VAMOS TODOS OUVIR A PRESIDENTE!



Talvez numa tentativa de descolar da imagem do passado, provavelmente porque não tendo voz para concorrer com a Ruth Marlene decidiu sair do duo que formava com o famoso cantor luso-cubano agora a dar música em Castro Marim, a nossa autarca desencadeou uma ofensiva na comunicação social.

Começou por dar uma “entrevista de fundo” ao Sul Informação, a coisa foi anunciada como uma espécie de entrevista em formato de telenovela, mas deve ter corrido mal, a entrada foi de leão e algumas baboseiras prometiam. Depois de se ter gabado de ter morto a forme a muitos vila-realenses todos esperávamos pelos próximos episódios. Mas até agora nada.

Parece que mudou de ideias e com a ajuda da família Mendes vai lançar uma versão cabritiana das famosas Conversas em Família do Marcelo, do outro, o padrinho de batizo do atual. É uma programa a seguir com muita atenção e ouvidos de ouvir. 

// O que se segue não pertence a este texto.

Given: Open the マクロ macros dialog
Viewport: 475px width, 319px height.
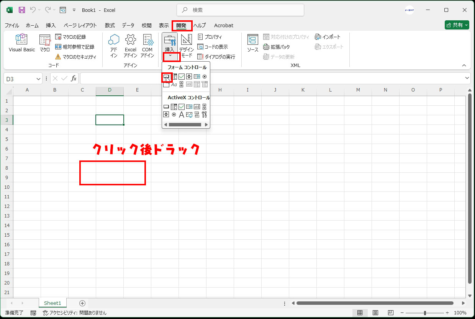Looking at the screenshot, I should click(x=45, y=43).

O formato assegura um controlo total, não há contraditório, nada é espontâneo, mandam-se as perguntas para um endereço de e-mail que não se sabe se é gerido pelo radialistas da Guadiana ou se pelos pirralhos encarregues de gerir e censurar os comentários na página de Facebook da São. Assim é fácil a São até pode combinar as perguntas supostamente incómodas que lhe convém, tem todas as condições para preparar as perguntas e respostas.

Antes da emissão começar vale a pena levantar algumas questões:

  1. Quem gere o endereço de e-mail para onde são enviadas as perguntas, o pessoal da São ou da rádio?
  2. A transmissão é em direto ou em diferido?
  3. Quem exerce o contraditório?
  4. As perguntas incómodas a que a autarca se recusar a responder são lidas?

Mas vale a pena ouvir e tentar desmontar a encenação. Durante a emissão devemos estar atentos a alguns pormenores:

  1. As respostas são espontâneas ou revelam preparação, o que será percetível na construção do discurso oral e mesmo na dicção. A autarca tem um discurso perfeito, bem pausado e sem falhas ou tem um discurso tipicamente oral, com descontinuidades, interrupções de raciocínio e outros “tiques” de quem não está a ler um papel que lhe foi dado.
  2. Há perguntas incómodas e estas incomodam mesmo ou não passam de perguntas falsamente incómodas e previamente combinadas para que a autarca possa “bater” numa oposição a quem é recusado o direito ao contraditório.

É óbvio que a autarca tenta a todo o custo desligar-se da imagem de Luís Gomes, correndo na sua própria pista. Ela sabe que o atual mandato autárquico funciona para o seu antecessor como uma sabática e que se Luís Gomes não conseguir ascender ao estrelato musical vai precisar da autarquia para viver. 

Não é só com a oposição que a São Cabrita luta, é principalmente com a sombra do seu antecessor e ao mesmo tempo que se desfaz em elogios a Luís Gomes tenta afirmar a sua imagem para que daqui a três anos não lhe suceda o mesmo que ao antigo cacique de Castro Marim.